On 12.03.2013 20:37, Mark Phippard wrote:
> On Tue, Mar 12, 2013 at 3:23 PM, Philip Martin
> <philip.martin_at_wandisco.com <mailto:philip.martin_at_wandisco.com>> wrote:
>
> Mark Phippard <markphip_at_gmail.com <mailto:markphip_at_gmail.com>> writes:
>
> > On Tue, Mar 12, 2013 at 2:55 PM, C. Michael Pilato
> <cmpilato_at_collab.net <mailto:cmpilato_at_collab.net>>wrote:
> >
> >> On 03/12/2013 02:14 PM, Philip Martin wrote:
> >> > Philip Martin <philip.martin_at_wandisco.com
> <mailto:philip.martin_at_wandisco.com>> writes:
> >> >
> >> >> Yes, I believe removing allow_mixed_revisions is the solution.
> >> >
> >> > Eek! It's propagated further than I realised:
> >> >
> >> > $ svn move --help
> >> > ...
> >> > --allow-mixed-revisions : Allow operation on
> mixed-revision working
> >> copy.
> >> > Use of this option is not
> recommended!
> >> > Please run 'svn update' instead.
> >> >
> >> > Is the legacy copy+delete without move tracking something
> users really
> >> > want?
> >>
> >> Can they still get the legacy behavior by issuing explicit 'svn
> copy' and
> >> 'svn delete' commands? If so, might that not be enough of a
> workaround for
> >> those that want this behavior?
>
> Yes.
>
> > If you want to do that to command line users, it is up to you.
> >
> > As an API consumer, I would be pissed if this is a requirement.
> IDE users
> > in particular rarely have working copies that are not mixed
> revision as the
> > GUI's tend to steer you in that direction. It is obviously easy
> to just
> > update the root of your working copy in a GUI, but when you have a
> > graphical tool showing you changed files from the repository, a
> lot of
> > people use those options too. And those pretty much have to
> only update
> > the items you select. Some GUI users seem to live in that mode of
> > operating.
>
> I don't understand this. You seem to be asking for move tracking
> to be
> unreliable in order to avoid a message that tells users how to
> make move
> work.
>
>
> I do not think users care about move tracking in this context.

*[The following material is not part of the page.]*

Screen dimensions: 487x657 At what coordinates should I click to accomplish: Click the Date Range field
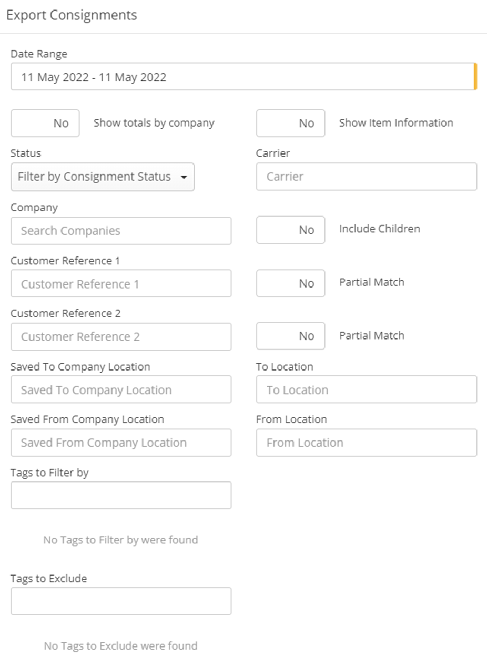point(243,77)
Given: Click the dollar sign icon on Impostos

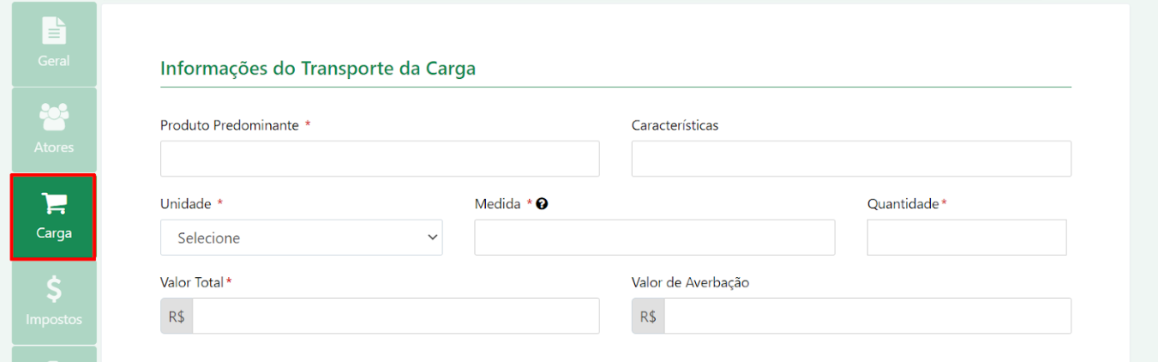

> Suppose you are in a GUI tool and you are dragging and dropping a
> file from one folder to another. More than anything, I think they
> just expect this action to succeed. In my case, inside Eclipse, we do
> not get a chance to even get involved in this operation until very
> late in the process. I *think* we can still block the move, but the
> user experience is not that good. And what are we supposed to tell
> the user?
>
> As Bert has mentioned, another common place for this is refactoring.
> A user is using the tools for their language and doing some action
> that causes files or folders to be renamed as part of that process.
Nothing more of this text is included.